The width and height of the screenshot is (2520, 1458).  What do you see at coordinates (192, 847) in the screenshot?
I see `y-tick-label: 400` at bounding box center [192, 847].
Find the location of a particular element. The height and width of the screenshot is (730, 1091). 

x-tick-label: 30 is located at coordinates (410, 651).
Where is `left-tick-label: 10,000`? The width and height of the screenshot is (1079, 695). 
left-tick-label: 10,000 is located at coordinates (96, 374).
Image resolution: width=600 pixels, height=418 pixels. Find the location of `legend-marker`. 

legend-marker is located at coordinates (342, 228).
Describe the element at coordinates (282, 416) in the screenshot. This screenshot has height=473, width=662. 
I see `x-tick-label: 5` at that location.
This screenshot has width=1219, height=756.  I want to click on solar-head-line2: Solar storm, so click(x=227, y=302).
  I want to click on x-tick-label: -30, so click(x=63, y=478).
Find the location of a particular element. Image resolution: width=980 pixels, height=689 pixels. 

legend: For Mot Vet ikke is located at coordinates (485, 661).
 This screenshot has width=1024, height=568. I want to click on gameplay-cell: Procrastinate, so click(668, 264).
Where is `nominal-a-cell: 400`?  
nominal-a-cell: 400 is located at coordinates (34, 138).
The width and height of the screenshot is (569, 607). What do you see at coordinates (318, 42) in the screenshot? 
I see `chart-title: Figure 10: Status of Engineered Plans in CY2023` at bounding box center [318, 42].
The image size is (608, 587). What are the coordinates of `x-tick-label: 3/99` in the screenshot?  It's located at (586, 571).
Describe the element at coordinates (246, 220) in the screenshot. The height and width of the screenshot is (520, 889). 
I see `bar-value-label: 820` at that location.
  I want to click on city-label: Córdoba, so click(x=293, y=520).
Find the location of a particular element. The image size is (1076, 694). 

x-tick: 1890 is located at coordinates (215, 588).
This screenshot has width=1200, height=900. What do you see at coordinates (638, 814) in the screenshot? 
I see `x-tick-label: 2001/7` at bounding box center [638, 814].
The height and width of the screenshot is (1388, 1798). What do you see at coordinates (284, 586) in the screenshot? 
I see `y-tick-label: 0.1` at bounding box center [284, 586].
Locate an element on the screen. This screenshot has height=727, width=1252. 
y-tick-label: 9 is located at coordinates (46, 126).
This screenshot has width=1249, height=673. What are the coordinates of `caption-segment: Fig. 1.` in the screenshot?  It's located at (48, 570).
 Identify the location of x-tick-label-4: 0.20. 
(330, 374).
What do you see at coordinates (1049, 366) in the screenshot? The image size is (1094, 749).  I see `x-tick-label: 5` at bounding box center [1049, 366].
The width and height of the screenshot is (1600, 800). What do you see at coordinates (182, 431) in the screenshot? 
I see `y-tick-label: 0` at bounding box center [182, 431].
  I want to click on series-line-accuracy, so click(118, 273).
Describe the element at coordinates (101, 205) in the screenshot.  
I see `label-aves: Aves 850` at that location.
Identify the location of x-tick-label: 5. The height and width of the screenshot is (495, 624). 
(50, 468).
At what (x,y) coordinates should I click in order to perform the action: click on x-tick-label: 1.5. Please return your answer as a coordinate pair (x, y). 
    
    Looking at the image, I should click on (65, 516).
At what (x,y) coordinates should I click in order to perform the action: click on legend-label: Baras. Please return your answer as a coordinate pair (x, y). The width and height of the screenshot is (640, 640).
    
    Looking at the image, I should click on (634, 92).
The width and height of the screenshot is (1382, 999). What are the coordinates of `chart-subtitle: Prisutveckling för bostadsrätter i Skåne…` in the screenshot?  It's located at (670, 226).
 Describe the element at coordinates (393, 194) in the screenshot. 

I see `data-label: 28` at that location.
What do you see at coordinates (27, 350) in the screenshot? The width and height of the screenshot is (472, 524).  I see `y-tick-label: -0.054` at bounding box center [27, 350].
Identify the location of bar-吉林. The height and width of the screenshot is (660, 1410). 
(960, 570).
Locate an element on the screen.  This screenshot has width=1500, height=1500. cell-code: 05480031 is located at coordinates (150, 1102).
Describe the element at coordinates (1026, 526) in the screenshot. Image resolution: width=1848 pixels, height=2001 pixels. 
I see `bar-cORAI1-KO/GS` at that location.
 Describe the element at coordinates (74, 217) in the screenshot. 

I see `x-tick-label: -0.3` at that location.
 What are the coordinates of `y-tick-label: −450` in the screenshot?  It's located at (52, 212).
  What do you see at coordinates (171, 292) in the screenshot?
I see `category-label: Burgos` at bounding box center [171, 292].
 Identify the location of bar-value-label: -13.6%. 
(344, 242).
===============
### Activity
Format the material from the line with "Find the location of a particular element. The image" to the line with "center [638, 814]." as a two-column CSV with the headers input and output. Give one row for each input and the output that follows it, and put each field in quotation marks with its line breaks replaced by spaces.

### Output of the task
input,output
"Find the location of a particular element. The image size is (1076, 694).","x-tick: 1890 is located at coordinates (215, 588)."
"This screenshot has width=1200, height=900. What do you see at coordinates (638, 814) in the screenshot?","I see `x-tick-label: 2001/7` at bounding box center [638, 814]."